• **PROBLEM DETAILS**
Every line from the one containing "expenses row label" to the one containing "Open the Light 5 'As Shot' dropdown" in the records below, both included, must be set down exactly, and no other line.

• **EXERCISE DATA**
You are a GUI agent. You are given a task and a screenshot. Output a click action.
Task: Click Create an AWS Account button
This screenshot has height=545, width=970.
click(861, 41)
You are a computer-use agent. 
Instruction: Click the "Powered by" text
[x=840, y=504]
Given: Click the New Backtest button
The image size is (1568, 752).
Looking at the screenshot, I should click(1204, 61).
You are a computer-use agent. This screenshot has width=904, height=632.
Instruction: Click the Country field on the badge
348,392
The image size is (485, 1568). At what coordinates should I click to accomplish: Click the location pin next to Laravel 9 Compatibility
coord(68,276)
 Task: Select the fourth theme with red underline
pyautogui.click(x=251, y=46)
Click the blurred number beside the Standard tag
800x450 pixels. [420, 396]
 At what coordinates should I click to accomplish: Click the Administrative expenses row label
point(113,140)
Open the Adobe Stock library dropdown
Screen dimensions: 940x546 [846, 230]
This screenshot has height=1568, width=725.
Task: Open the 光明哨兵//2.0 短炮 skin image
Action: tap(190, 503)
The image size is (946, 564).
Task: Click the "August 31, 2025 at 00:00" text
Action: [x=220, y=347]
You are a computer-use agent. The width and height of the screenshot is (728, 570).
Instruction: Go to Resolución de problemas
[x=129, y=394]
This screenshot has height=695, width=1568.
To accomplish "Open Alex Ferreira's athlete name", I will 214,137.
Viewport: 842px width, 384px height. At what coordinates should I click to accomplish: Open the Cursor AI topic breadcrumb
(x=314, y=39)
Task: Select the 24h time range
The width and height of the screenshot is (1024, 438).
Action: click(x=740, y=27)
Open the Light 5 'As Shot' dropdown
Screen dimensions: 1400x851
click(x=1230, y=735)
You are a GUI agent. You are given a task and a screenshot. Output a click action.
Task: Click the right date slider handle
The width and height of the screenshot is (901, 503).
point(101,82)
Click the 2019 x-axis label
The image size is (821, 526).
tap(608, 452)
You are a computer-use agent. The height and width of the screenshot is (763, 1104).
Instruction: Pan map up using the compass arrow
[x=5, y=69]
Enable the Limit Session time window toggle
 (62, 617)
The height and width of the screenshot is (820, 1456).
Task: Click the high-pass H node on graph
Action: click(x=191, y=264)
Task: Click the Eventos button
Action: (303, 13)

• **COMPLETED EXERCISE**
 At what coordinates should I click to accomplish: Click the Administrative expenses row label
point(113,140)
Open the Adobe Stock library dropdown
Screen dimensions: 940x546 [846, 230]
This screenshot has height=1568, width=725.
Task: Open the 光明哨兵//2.0 短炮 skin image
Action: tap(190, 503)
The image size is (946, 564).
Task: Click the "August 31, 2025 at 00:00" text
Action: [x=220, y=347]
You are a computer-use agent. The width and height of the screenshot is (728, 570).
Instruction: Go to Resolución de problemas
[x=129, y=394]
This screenshot has height=695, width=1568.
To accomplish "Open Alex Ferreira's athlete name", I will 214,137.
Viewport: 842px width, 384px height. At what coordinates should I click to accomplish: Open the Cursor AI topic breadcrumb
(x=314, y=39)
Task: Select the 24h time range
The width and height of the screenshot is (1024, 438).
Action: click(x=740, y=27)
Open the Light 5 'As Shot' dropdown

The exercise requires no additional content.